─── Given entries

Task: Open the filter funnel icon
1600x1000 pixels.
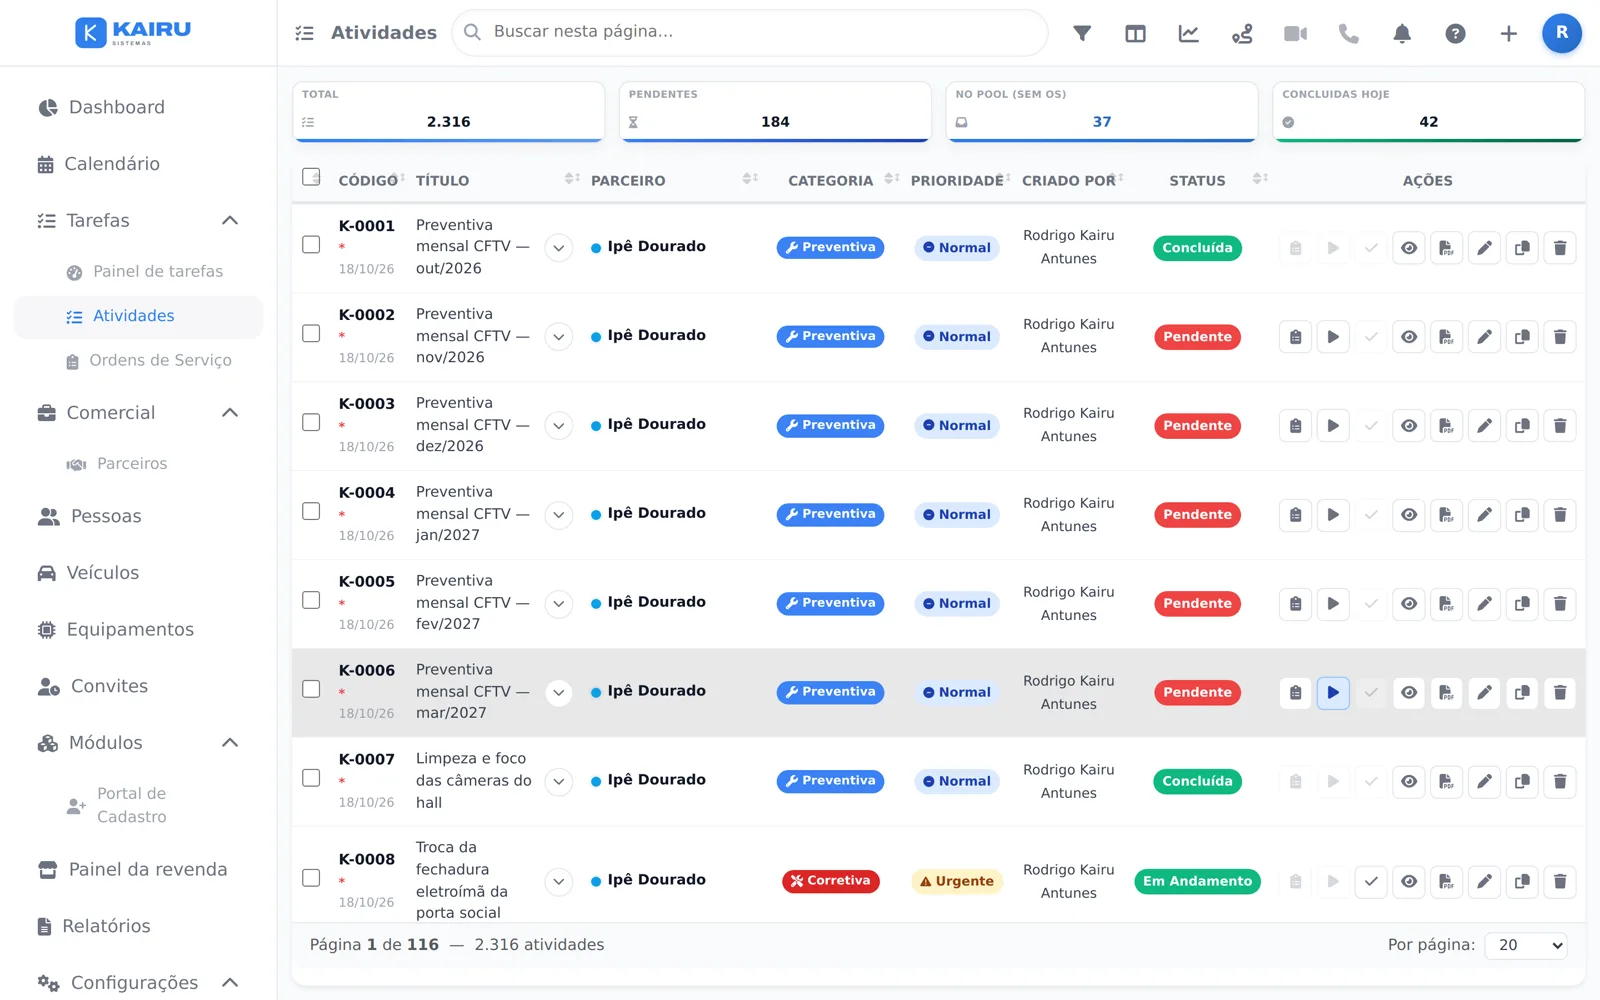Action: pyautogui.click(x=1082, y=33)
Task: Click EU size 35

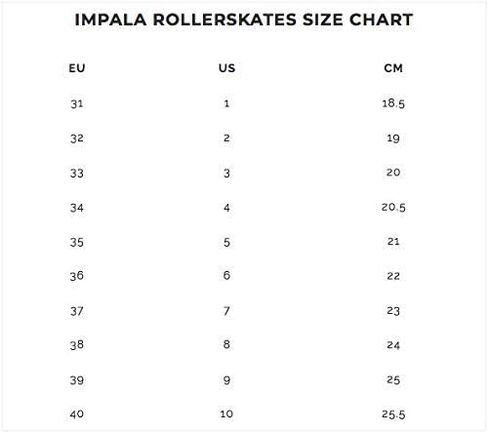Action: pos(77,242)
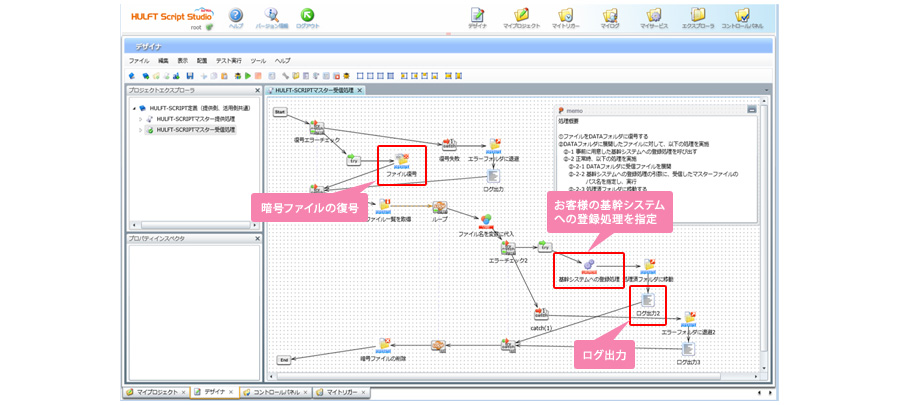Expand the HULFT-SCRIPTマスター提供処理 tree item

coord(141,119)
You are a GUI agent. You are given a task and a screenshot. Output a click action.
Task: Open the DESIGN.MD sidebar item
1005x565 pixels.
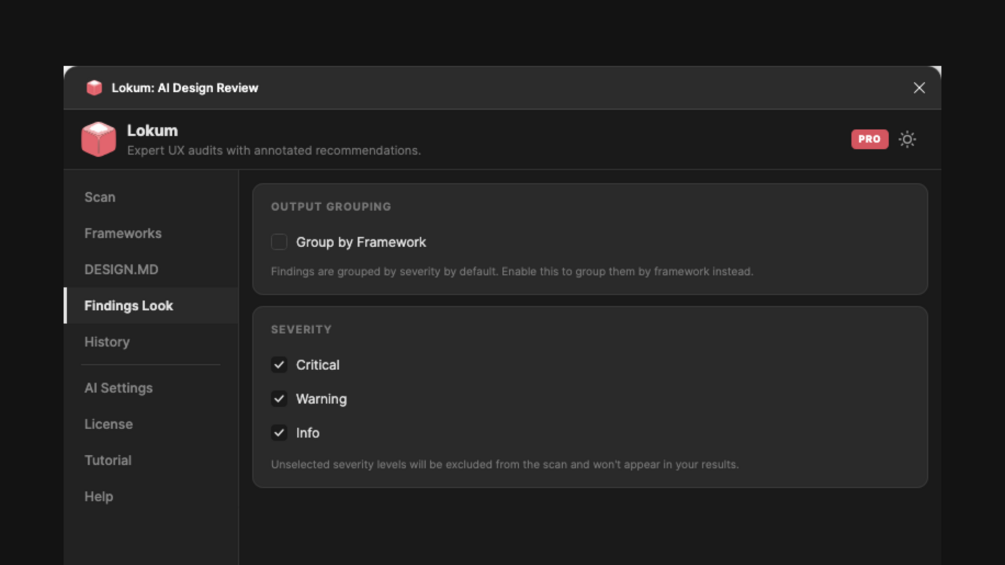[121, 269]
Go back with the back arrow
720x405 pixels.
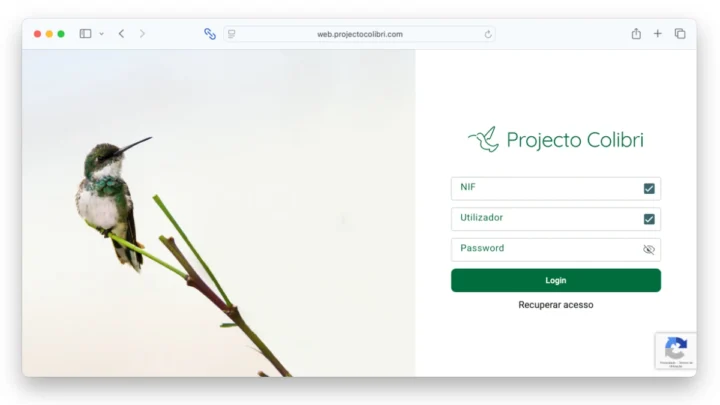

──────

> _What to do_
Search the material above for the word "Open", and return each line that holds it.

> _Output_
Task: Open the filter funnel icon
Task: Open the DESIGN.MD sidebar item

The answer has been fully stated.